PALEMBANG — Wakil Gubernur Sumatera Selatan Cik Ujang mendorong tata kelola perdagangan karbon yang tidak hanya berorientasi pada lingkungan, tetapi juga kesejahteraan masyarakat. Hal itu ia sampaikan saat menerima Kunjungan Kerja Spesifik Komisi IV DPR RI di Kantor Balai Pemantapan Kawasan Hutan (BPKH) Wilayah II Palembang, Jumat (17/7/2026).
Provinsi Sumsel saat ini memiliki cadangan karbon hingga 416 juta ton. Potensi itu tersebar di hutan produksi dan ekosistem gambut yang menjadi target utama skema Nilai Ekonomi Karbon (NEK).

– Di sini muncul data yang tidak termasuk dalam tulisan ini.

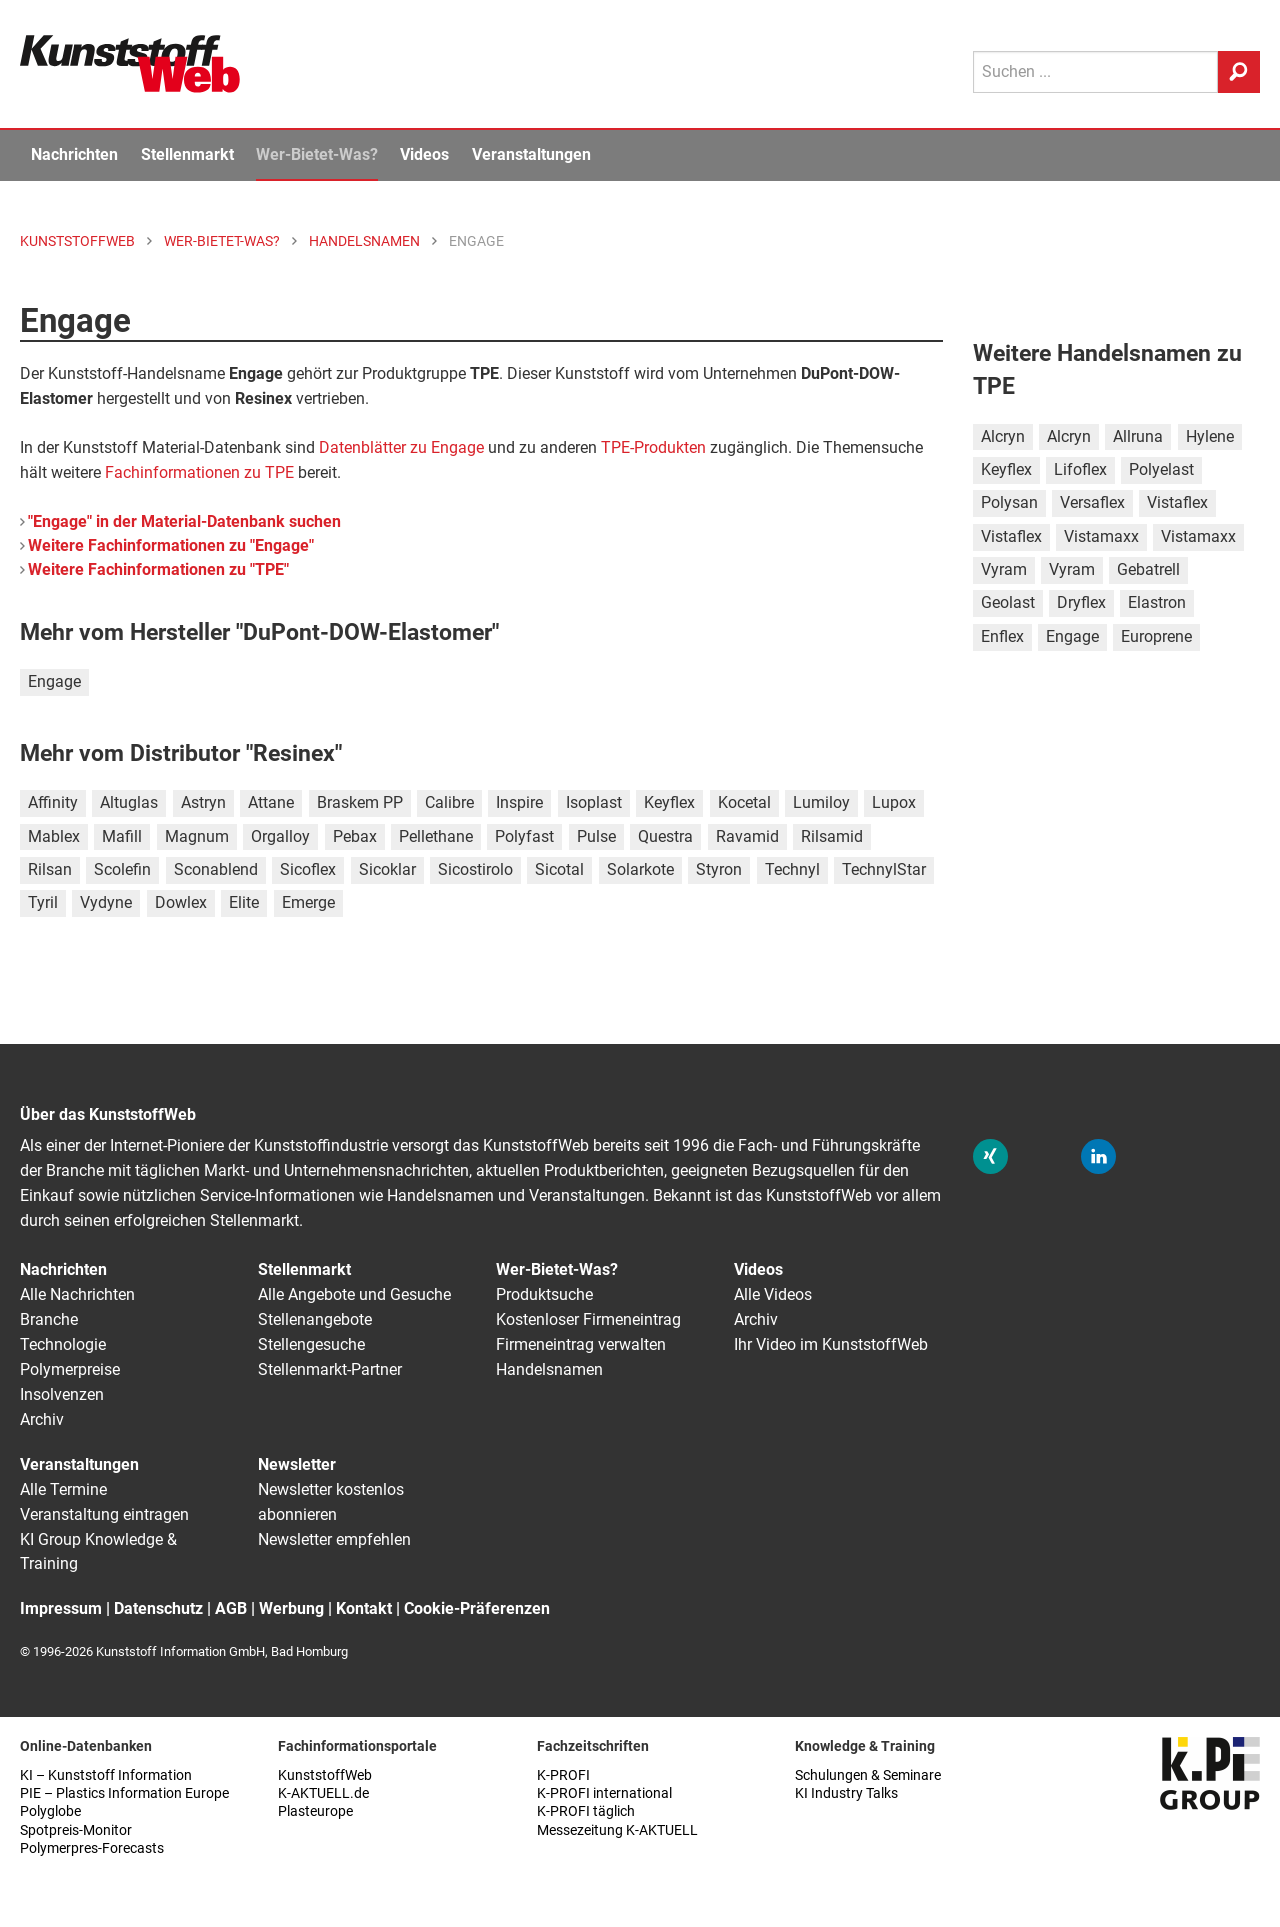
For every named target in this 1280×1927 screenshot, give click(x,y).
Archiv (42, 1419)
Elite (244, 902)
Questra (665, 836)
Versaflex (1092, 502)
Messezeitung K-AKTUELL (617, 1830)
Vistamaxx (1101, 536)
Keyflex (669, 802)
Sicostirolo (475, 869)
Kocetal (744, 802)
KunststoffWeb (325, 1775)
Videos (424, 154)
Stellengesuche (311, 1344)
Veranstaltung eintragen (104, 1514)
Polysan (1009, 502)
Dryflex (1081, 602)
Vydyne (106, 902)
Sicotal (559, 869)
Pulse (596, 836)
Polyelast (1161, 469)
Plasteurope (315, 1811)
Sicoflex (308, 869)
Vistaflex (1177, 502)
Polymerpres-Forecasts (92, 1848)
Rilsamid (832, 836)
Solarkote (640, 869)
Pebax (355, 836)
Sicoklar (387, 869)
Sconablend (216, 869)
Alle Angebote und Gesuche (354, 1294)
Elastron (1157, 602)
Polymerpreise (70, 1369)
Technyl (792, 869)
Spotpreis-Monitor (76, 1830)
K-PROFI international (604, 1793)
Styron (719, 869)
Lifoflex (1080, 469)
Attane (271, 802)
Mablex (54, 836)
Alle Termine (63, 1489)
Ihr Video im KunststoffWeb (831, 1344)
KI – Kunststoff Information (106, 1775)
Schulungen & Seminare (868, 1775)
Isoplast (594, 802)
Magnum (197, 836)
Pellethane (436, 836)
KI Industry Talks (846, 1793)
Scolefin (122, 869)
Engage (54, 681)
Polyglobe (50, 1811)
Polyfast (524, 836)
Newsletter (297, 1464)
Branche (49, 1319)
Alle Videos (773, 1294)
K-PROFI (563, 1775)
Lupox (894, 802)
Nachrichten (74, 154)
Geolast (1008, 602)
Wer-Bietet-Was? (317, 154)
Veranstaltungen (531, 154)
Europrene (1156, 636)
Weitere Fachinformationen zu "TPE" (158, 569)
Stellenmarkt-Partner (330, 1369)
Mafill (122, 836)
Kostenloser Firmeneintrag (588, 1319)
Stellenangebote (315, 1319)
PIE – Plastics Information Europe (124, 1793)
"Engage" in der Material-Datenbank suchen (184, 521)
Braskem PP (360, 802)
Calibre (449, 802)
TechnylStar (884, 869)
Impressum (61, 1608)
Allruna (1138, 436)
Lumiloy (821, 802)
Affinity (53, 802)
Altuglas (129, 802)
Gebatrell (1148, 569)
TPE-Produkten (653, 447)
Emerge (308, 902)
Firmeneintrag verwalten (581, 1344)
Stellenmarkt (187, 154)
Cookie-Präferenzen (477, 1608)
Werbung (291, 1608)
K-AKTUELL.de (323, 1793)
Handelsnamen (549, 1369)
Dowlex (181, 902)
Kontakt (364, 1608)
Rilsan (50, 869)
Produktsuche (544, 1294)
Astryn (203, 802)
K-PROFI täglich (586, 1811)
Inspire (519, 802)
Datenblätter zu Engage (401, 447)
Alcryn (1003, 436)
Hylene (1210, 436)
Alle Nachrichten (77, 1294)
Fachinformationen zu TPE (199, 472)
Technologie (63, 1344)
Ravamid (747, 836)
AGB (231, 1608)
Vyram (1004, 569)
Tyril (43, 902)
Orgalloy (280, 836)
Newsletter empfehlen (334, 1539)
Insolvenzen (62, 1394)
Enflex (1002, 636)
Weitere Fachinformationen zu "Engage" (171, 545)
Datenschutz (158, 1608)
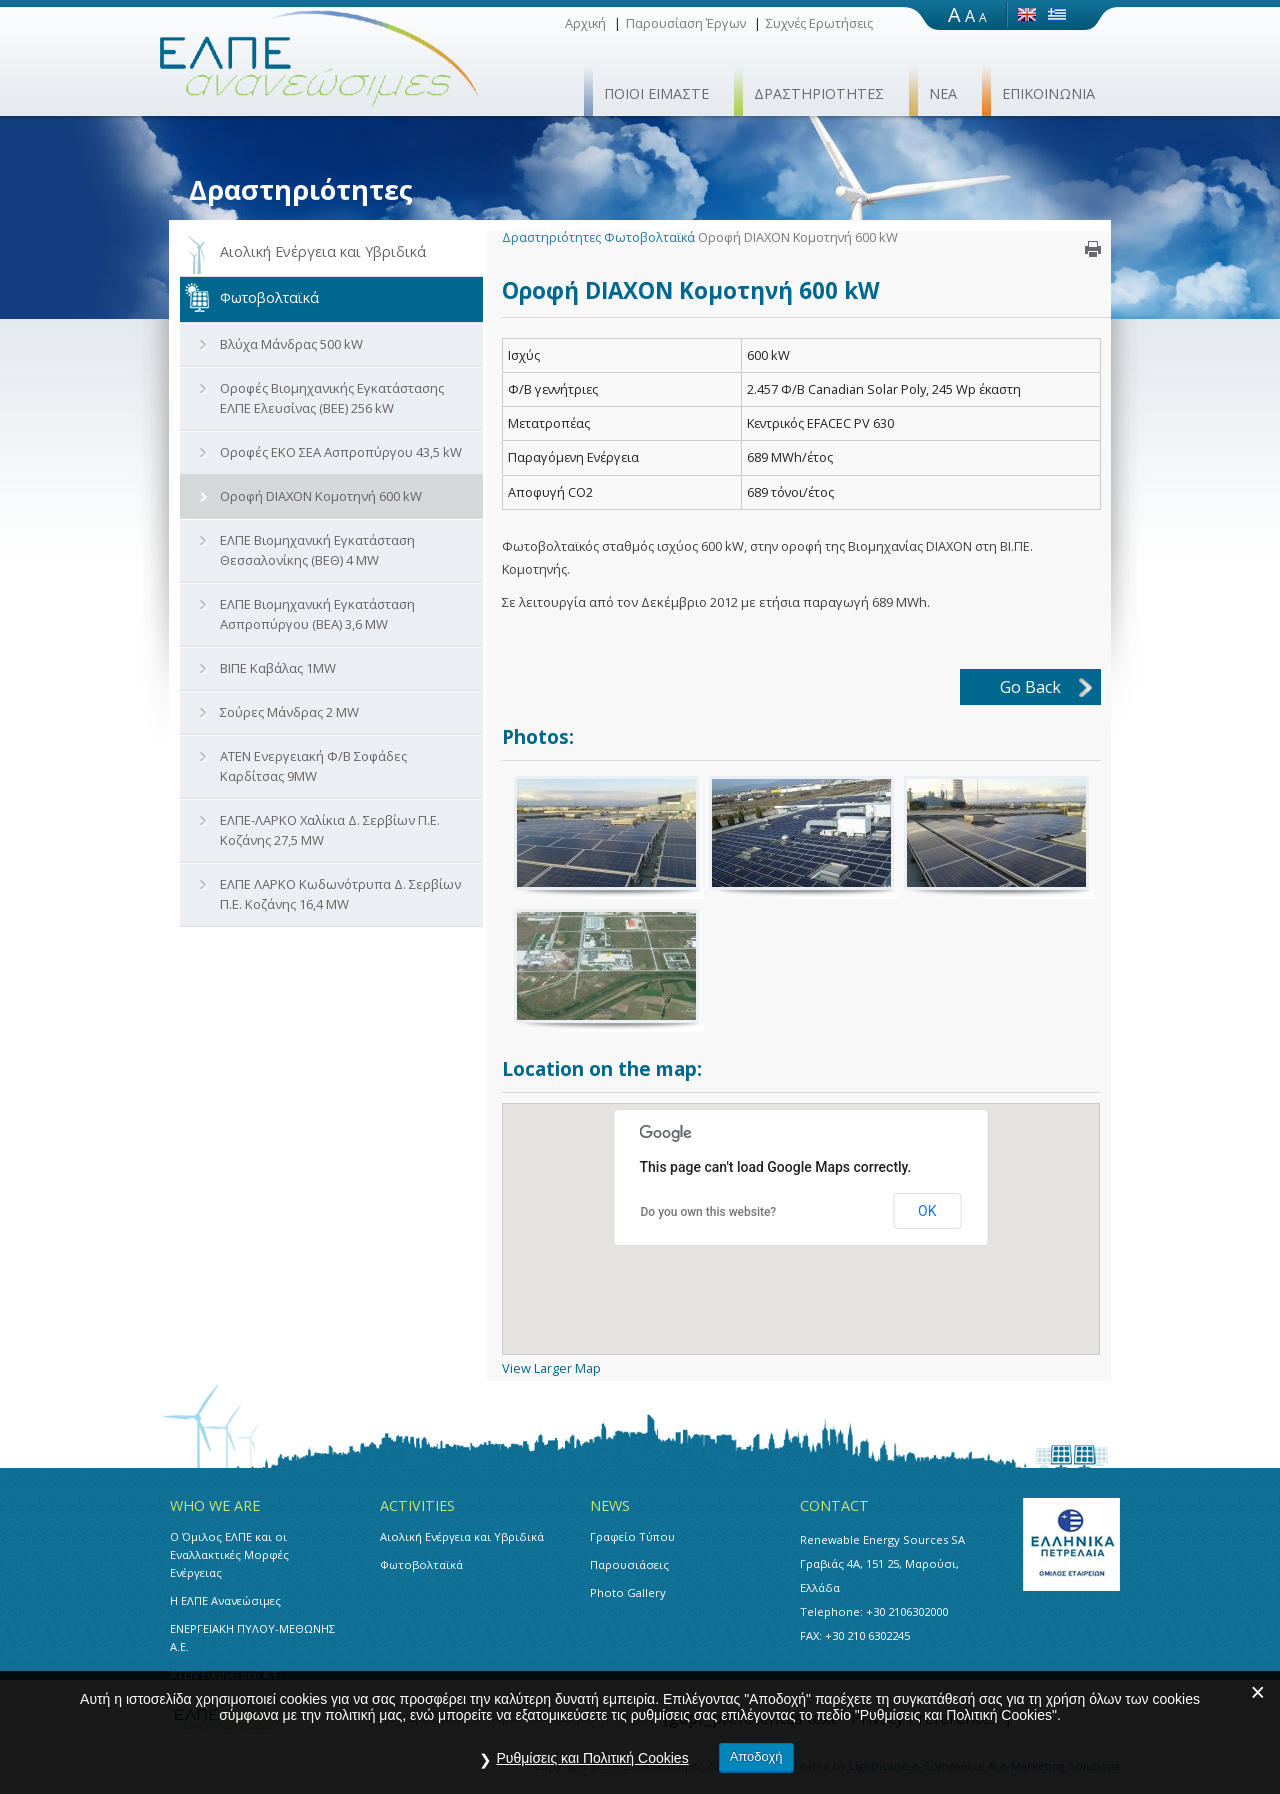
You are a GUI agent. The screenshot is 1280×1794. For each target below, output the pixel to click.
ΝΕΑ (943, 93)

Proyek Percontohan di Musi Banyuasin Sudah Terbitkan Kredit Karbon
Cik Ujang menjelaskan, implementasi kebijakan karbon di Sumsel sudah memasuki tahap operasional. Salah satu buktinya adalah terbitnya Keputusan Menteri Kehutanan Nomor 548 Tahun 2026 yang menyetujui penerbitan kredit karbon Non-SPE GRK untuk Sumatera Merang Peatland Project (SMPP) di Kabupaten Musi Banyuasin.
Proyek yang dikelola PT Global Alam Lestari itu dinilai sebagai pilot project nasional. "Proyek ini menjadi pilot project nasional yang membuktikan bahwa perlindungan dan restorasi lahan gambut mampu menghasilkan nilai ekonomi tanpa mengorbankan kelestarian hutan," kata Cik Ujang dalam sambutannya.
Empat Regulasi Jadi Landasan Tata Kelola Karbon Sumsel
Pemprov Sumsel mengacu pada sejumlah regulasi untuk menjalankan skema perdagangan karbon. Mulai dari Peraturan Presiden Nomor 110 Tahun 2025 tentang Penyelenggaraan Instrumen Nilai Ekonomi Karbon hingga Peraturan Menteri Kehutanan Nomor 6 Tahun 2026 tentang Tata Cara Perdagangan Karbon Sektor Kehutanan.
Kebijakan daerah juga diselaraskan dengan target Nationally Determined Contribution (NDC) Indonesia. Cik Ujang menyebut sinkronisasi antara pusat dan daerah menjadi kunci agar manfaat ekonomi karbon bisa dirasakan langsung oleh warga di sekitar hutan.
Rombongan DPR RI: Sumsel Jadi Barometer Karbon Nasional
Kunjungan Komisi IV DPR RI dipimpin oleh Ahmad Yohan. Ia didampingi anggota lain seperti I Ketut Suwendra (Fraksi PDI Perjuangan), Firman Soebagyo (Fraksi Partai Golkar), Muhammad Habibur Rochman (Fraksi NasDem), dan drh. Slamet (Fraksi PKS).
Forum di BPKH Wilayah II Palembang itu menjadi ajang diskusi teknis perizinan pemanfaatan penyerapan karbon di hutan produksi. Pemerintah daerah berharap skema ini tidak hanya menguntungkan korporasi, tetapi juga memberikan insentif bagi masyarakat yang menjaga hutan.
"Kehadiran rombongan DPR RI merupakan kehormatan sekaligus motivasi bagi kami untuk terus memperkuat tata kelola sumber daya alam yang berkelanjutan," ujar Cik Ujang.
Dengan cadangan 416 juta ton, Sumsel berpeluang menjadi salah satu pemasok kredit karbon terbesar di Indonesia. Namun, tantangan terbesar tetap pada distribusi manfaat agar petani dan masyarakat adat di sekitar hutan gambut ikut menikmati hasilnya.